Nasci em 1979. Portugal tinha-se já tornado, constitucionalmente, uma democracia. Tinham-se já passado cinco anos desde que um grupo de militares havia conseguido, finalmente, pôr fim a uma ditadura que durava há mais de 40 anos e a uma guerra que nos andava a matar há mais de 10.
Os meus pais nasceram num Portugal fechado e esquecido, mesquinho e deprimido, pobre e inculto. A geração dos meus pais teve que se confrontar com a repressão, com a PIDE, com a censura e a perseguição. Muitos dos homens da geração dos meus pais tiveram que ir para a guerra: para morrer ou regressar só parte do que eram… Outros fugiram, exilaram-se… E as mães, noivas, filhas e irmãs sofriam em silêncio, só interrompido pelos gritos de adeus na partida dos barcos ou pelos gritos a Deus na chegada dos caixões.

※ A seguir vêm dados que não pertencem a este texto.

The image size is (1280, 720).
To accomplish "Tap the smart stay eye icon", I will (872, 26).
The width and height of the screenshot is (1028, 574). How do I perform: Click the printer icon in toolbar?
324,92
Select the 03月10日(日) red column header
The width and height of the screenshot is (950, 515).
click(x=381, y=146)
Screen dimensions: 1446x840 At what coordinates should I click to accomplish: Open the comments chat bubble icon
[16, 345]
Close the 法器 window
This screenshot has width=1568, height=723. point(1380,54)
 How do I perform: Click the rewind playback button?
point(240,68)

Eu nasci em 1979. Esse Portugal já não existia e o que soube dele foi o que me contaram. Ao mesmo tempo que eu nasci, estava também a nascer um novo Portugal. Em 30 anos, Portugal modernizou-se, enriqueceu, alfabetizou-se, integrou-se na Europa e no mundo desenvolvido… Quando eu tinha sete anos, Portugal aderiu à C.E.E. (Comunidade Económica Europeia). Mais 13 e, em 1999, Portugal juntou-se à moeda única europeia…
O país em que eu cresci foi um país que sonhava com um futuro cada vez melhor (com fundos comunitários, primeiro, com juros baixos depois), um país onde os pais passavam aos filhos a ilusão da prosperidade e da educação. Porque tinham conhecido (vivido) o Portugal suicidado da repressão, da pobreza, da guerra e da emigração, sonharam para nós um país novo, um país de mais oportunidades, um país já mais perto do futuro. Um país onde se podia estudar, onde se podia trabalhar, do qual já não se precisava de escapar… Esse foi o país que me ensinaram (ou o que eu sonhei?).
Mas não foi esse país que ficou (esse sonho em algum lugar se perdeu)... Não temos guerra, fome nem repressão. Mas também não temos ilusão. Hoje, a minha geração está confrontada com a realidade: somos uma geração desempregada! Mais do que as estatísticas, os números, aqui valem as palavras: não é o elevado desemprego que atinge uma geração, do que se trata é do desemprego de uma geração! Uma geração muito bem preparada, que não vai ser aproveitada. Se esta crise durar 15 anos, há uma geração que se perde, em trabalho, criação, procriação e felicidade.
Se calhar, afinal, todos temos a nossa guerra colonial… Talvez o desemprego seja o que nos calhou em sorte… Tivemos o azar de sermos os jovens dum país periférico europeu no momento em que o mundo se está a deslocar do Ocidente para o Oriente… Os nossos pais não pediram a ditadura nem a guerra. Nós também não pedimos o desemprego.
Tal como os nossos pais fugiram da fome (emigrando) ou da guerra (exilando-se), também nós podemos fugir, emigrar, e noutras paragens encontrar o local para trabalhar. Ou podemos ficar, e como outros já nos ensinaram, lutar para mudar e voltar a sonhar com um mundo melhor. A grande lição é que não há bem que sempre dure nem mal que nunca acabe… Pelo caminho, é certo, pode perder-se o tempo de uma geração, mas outras se seguirão. Entretanto, compete-nos (à minha geração e às que a sucedem) tudo fazer para que também este mal possa, finalmente, acabar!